He smiled modestly, then immediately pulled his face back into its mode of blurred diffidence, humphing with some embarrassment, as direct compliments and expressions of affection made him quite uncomfortable.

“I shall mark IV-B4 Train 56,” she said, “as cleared green and full speed ahead to Auschwitz-Birkenau.”

Moscow

“Groedl, Hans,” said Krulov, after unleashing a cirrocumulus of cigarette smoke to curl and lap in the high corners of the Kremlin office. “One of their nastier beasts. Like so many of the truly vile ones, he’s overintelligent and overeducated. Prefers to be known as Dr. Groedl as opposed to Obergruppenführer-SS Groedl.”

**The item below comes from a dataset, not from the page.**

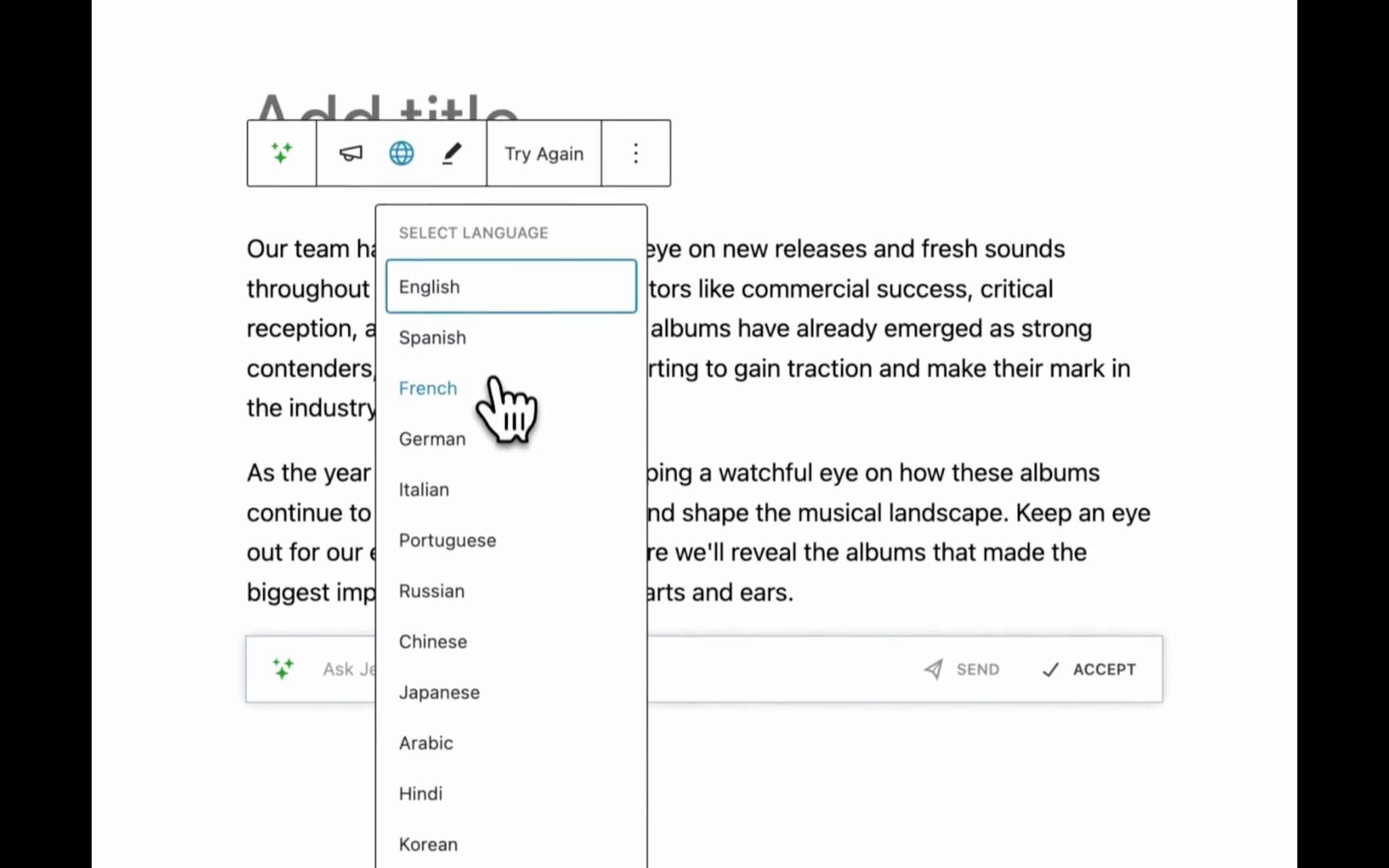This screenshot has height=868, width=1389.
Task: Select the globe translate icon
Action: tap(402, 153)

It was odd. Targets didn’t have faces, usually. They were anonymous men in feldgrau or camouflage, if SS, who scurried this way and that until a moment came when they went still in the embrace of the PU telescopic reticle, and it was her finger who shot them. It seemed not to involve great pain, of which, she would admit to herself and nobody else, she was glad. Usually they would stiffen or step back. She tried never to take a head shot. This was by doctrinal assertion: the head was a far more difficult target from the technical point of view, smaller, more active, unpredictable. But there was a psychological reason as welclass="underline" a head shot could be alarming if it shattered and emptied skull, broke the face plate into halves or thirds, removed a jaw, all amid a copious outflow of crimson. Sometimes there was an extravagant splatter pattern, and in the snow, the red galaxies of blasted blood could be disconcerting. No, a torso shot was best.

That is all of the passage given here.